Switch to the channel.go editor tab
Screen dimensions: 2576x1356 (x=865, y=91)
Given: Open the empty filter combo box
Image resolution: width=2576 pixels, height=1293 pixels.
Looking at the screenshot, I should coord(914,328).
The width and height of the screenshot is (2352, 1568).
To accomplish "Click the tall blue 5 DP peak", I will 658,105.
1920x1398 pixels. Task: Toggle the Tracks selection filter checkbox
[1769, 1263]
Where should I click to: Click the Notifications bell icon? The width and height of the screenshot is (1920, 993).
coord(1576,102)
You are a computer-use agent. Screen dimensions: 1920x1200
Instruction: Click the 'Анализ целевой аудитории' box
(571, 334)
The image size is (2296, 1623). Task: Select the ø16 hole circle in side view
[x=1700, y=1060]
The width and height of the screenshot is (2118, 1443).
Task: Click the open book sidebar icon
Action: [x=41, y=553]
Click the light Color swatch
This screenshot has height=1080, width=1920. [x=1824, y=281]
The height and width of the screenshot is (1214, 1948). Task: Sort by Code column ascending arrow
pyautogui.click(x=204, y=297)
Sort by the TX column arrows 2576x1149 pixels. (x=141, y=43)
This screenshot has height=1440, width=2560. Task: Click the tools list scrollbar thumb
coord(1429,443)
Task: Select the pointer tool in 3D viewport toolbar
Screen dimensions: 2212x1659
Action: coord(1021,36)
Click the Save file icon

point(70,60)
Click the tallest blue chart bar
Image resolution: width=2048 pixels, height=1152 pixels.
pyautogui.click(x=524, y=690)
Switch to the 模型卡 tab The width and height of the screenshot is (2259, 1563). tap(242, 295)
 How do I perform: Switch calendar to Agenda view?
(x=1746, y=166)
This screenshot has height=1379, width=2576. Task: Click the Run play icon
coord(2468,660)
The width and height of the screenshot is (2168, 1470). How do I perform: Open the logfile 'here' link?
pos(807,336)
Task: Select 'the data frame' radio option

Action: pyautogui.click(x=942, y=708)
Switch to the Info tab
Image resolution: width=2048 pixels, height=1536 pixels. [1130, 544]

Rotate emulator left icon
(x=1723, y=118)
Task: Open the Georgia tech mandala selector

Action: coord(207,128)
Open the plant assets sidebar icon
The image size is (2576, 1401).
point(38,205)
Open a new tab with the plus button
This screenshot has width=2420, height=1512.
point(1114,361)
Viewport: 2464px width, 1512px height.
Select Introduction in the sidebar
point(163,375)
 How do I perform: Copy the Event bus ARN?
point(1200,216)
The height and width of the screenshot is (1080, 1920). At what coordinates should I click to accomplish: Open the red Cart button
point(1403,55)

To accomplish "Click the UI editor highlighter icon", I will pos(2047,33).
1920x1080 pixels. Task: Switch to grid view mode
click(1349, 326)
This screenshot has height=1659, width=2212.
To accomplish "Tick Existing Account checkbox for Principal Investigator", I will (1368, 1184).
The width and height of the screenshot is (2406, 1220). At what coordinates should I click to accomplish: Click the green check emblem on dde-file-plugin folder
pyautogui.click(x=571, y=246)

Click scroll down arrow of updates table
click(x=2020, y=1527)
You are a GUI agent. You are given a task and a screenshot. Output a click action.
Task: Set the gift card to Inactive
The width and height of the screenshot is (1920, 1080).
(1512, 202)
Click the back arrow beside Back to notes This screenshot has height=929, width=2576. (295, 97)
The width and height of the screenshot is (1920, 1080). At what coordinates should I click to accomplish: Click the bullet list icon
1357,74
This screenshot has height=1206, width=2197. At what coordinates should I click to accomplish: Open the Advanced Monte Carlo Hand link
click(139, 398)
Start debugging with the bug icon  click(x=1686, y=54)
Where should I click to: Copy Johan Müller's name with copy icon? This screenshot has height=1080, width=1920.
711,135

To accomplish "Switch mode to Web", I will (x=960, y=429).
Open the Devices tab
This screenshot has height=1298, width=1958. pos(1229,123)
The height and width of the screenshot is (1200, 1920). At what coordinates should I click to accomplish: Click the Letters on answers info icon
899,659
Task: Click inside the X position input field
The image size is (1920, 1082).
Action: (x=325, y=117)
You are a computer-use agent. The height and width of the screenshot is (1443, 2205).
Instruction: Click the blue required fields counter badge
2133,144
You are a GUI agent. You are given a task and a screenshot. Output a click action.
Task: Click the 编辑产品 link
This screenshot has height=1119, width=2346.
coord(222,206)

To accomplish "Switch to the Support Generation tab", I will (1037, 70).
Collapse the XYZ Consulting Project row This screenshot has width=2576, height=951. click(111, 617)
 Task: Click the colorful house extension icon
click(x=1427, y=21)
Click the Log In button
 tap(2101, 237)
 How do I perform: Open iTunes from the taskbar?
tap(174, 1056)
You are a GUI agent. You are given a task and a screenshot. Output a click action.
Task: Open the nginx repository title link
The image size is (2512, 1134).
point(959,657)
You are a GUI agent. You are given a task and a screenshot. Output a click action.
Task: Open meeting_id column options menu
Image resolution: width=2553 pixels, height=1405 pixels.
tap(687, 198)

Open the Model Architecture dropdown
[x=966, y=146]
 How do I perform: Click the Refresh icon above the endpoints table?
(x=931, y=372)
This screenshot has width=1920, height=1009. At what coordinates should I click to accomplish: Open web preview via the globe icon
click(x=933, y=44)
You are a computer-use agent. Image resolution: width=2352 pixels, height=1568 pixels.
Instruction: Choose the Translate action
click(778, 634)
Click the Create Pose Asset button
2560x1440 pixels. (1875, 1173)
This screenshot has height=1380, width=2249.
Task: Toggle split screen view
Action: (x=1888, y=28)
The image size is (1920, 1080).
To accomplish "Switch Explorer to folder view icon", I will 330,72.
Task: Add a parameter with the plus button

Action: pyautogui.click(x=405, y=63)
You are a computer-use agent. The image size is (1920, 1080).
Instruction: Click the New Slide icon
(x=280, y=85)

# # # # #

# WHAT YOU SHOULD DO
Reproduce the records word for word.

# OUTPUT OF THE EXERCISE
Switch to the channel.go editor tab
Screen dimensions: 2576x1356 (x=865, y=91)
Given: Open the empty filter combo box
Image resolution: width=2576 pixels, height=1293 pixels.
Looking at the screenshot, I should coord(914,328).
The width and height of the screenshot is (2352, 1568).
To accomplish "Click the tall blue 5 DP peak", I will 658,105.
1920x1398 pixels. Task: Toggle the Tracks selection filter checkbox
[1769, 1263]
Where should I click to: Click the Notifications bell icon? The width and height of the screenshot is (1920, 993).
coord(1576,102)
You are a computer-use agent. Screen dimensions: 1920x1200
Instruction: Click the 'Анализ целевой аудитории' box
(571, 334)
The image size is (2296, 1623). Task: Select the ø16 hole circle in side view
[x=1700, y=1060]
The width and height of the screenshot is (2118, 1443).
Task: Click the open book sidebar icon
Action: [x=41, y=553]
Click the light Color swatch
This screenshot has height=1080, width=1920. [x=1824, y=281]
The height and width of the screenshot is (1214, 1948). Task: Sort by Code column ascending arrow
pyautogui.click(x=204, y=297)
Sort by the TX column arrows 2576x1149 pixels. (x=141, y=43)
This screenshot has height=1440, width=2560. Task: Click the tools list scrollbar thumb
coord(1429,443)
Task: Select the pointer tool in 3D viewport toolbar
Screen dimensions: 2212x1659
Action: coord(1021,36)
Click the Save file icon

point(70,60)
Click the tallest blue chart bar
Image resolution: width=2048 pixels, height=1152 pixels.
pyautogui.click(x=524, y=690)
Switch to the 模型卡 tab The width and height of the screenshot is (2259, 1563). tap(242, 295)
 How do I perform: Switch calendar to Agenda view?
(x=1746, y=166)
This screenshot has height=1379, width=2576. Task: Click the Run play icon
coord(2468,660)
The width and height of the screenshot is (2168, 1470). How do I perform: Open the logfile 'here' link?
pos(807,336)
Task: Select 'the data frame' radio option

Action: pyautogui.click(x=942, y=708)
Switch to the Info tab
Image resolution: width=2048 pixels, height=1536 pixels. [1130, 544]

Rotate emulator left icon
(x=1723, y=118)
Task: Open the Georgia tech mandala selector

Action: coord(207,128)
Open the plant assets sidebar icon
The image size is (2576, 1401).
point(38,205)
Open a new tab with the plus button
This screenshot has width=2420, height=1512.
point(1114,361)
Viewport: 2464px width, 1512px height.
Select Introduction in the sidebar
point(163,375)
 How do I perform: Copy the Event bus ARN?
point(1200,216)
The height and width of the screenshot is (1080, 1920). At what coordinates should I click to accomplish: Open the red Cart button
point(1403,55)

To accomplish "Click the UI editor highlighter icon", I will pos(2047,33).
1920x1080 pixels. Task: Switch to grid view mode
click(1349, 326)
This screenshot has height=1659, width=2212.
To accomplish "Tick Existing Account checkbox for Principal Investigator", I will (1368, 1184).
The width and height of the screenshot is (2406, 1220). At what coordinates should I click to accomplish: Click the green check emblem on dde-file-plugin folder
pyautogui.click(x=571, y=246)

Click scroll down arrow of updates table
click(x=2020, y=1527)
You are a GUI agent. You are given a task and a screenshot. Output a click action.
Task: Set the gift card to Inactive
The width and height of the screenshot is (1920, 1080).
(1512, 202)
Click the back arrow beside Back to notes This screenshot has height=929, width=2576. (295, 97)
The width and height of the screenshot is (1920, 1080). At what coordinates should I click to accomplish: Click the bullet list icon
1357,74
This screenshot has height=1206, width=2197. At what coordinates should I click to accomplish: Open the Advanced Monte Carlo Hand link
click(139, 398)
Start debugging with the bug icon  click(x=1686, y=54)
Where should I click to: Copy Johan Müller's name with copy icon? This screenshot has height=1080, width=1920.
711,135

To accomplish "Switch mode to Web", I will (x=960, y=429).
Open the Devices tab
This screenshot has height=1298, width=1958. pos(1229,123)
The height and width of the screenshot is (1200, 1920). At what coordinates should I click to accomplish: Click the Letters on answers info icon
899,659
Task: Click inside the X position input field
The image size is (1920, 1082).
Action: (x=325, y=117)
You are a computer-use agent. The height and width of the screenshot is (1443, 2205).
Instruction: Click the blue required fields counter badge
2133,144
You are a GUI agent. You are given a task and a screenshot. Output a click action.
Task: Click the 编辑产品 link
This screenshot has height=1119, width=2346.
coord(222,206)

To accomplish "Switch to the Support Generation tab", I will (1037, 70).
Collapse the XYZ Consulting Project row This screenshot has width=2576, height=951. click(111, 617)
 Task: Click the colorful house extension icon
click(x=1427, y=21)
Click the Log In button
 tap(2101, 237)
 How do I perform: Open iTunes from the taskbar?
tap(174, 1056)
You are a GUI agent. You are given a task and a screenshot. Output a click action.
Task: Open the nginx repository title link
The image size is (2512, 1134).
point(959,657)
You are a GUI agent. You are given a task and a screenshot. Output a click action.
Task: Open meeting_id column options menu
Image resolution: width=2553 pixels, height=1405 pixels.
tap(687, 198)

Open the Model Architecture dropdown
[x=966, y=146]
 How do I perform: Click the Refresh icon above the endpoints table?
(x=931, y=372)
This screenshot has width=1920, height=1009. At what coordinates should I click to accomplish: Open web preview via the globe icon
click(x=933, y=44)
You are a computer-use agent. Image resolution: width=2352 pixels, height=1568 pixels.
Instruction: Choose the Translate action
click(778, 634)
Click the Create Pose Asset button
2560x1440 pixels. (1875, 1173)
This screenshot has height=1380, width=2249.
Task: Toggle split screen view
Action: (x=1888, y=28)
The image size is (1920, 1080).
To accomplish "Switch Explorer to folder view icon", I will 330,72.
Task: Add a parameter with the plus button

Action: pyautogui.click(x=405, y=63)
You are a computer-use agent. The image size is (1920, 1080).
Instruction: Click the New Slide icon
(x=280, y=85)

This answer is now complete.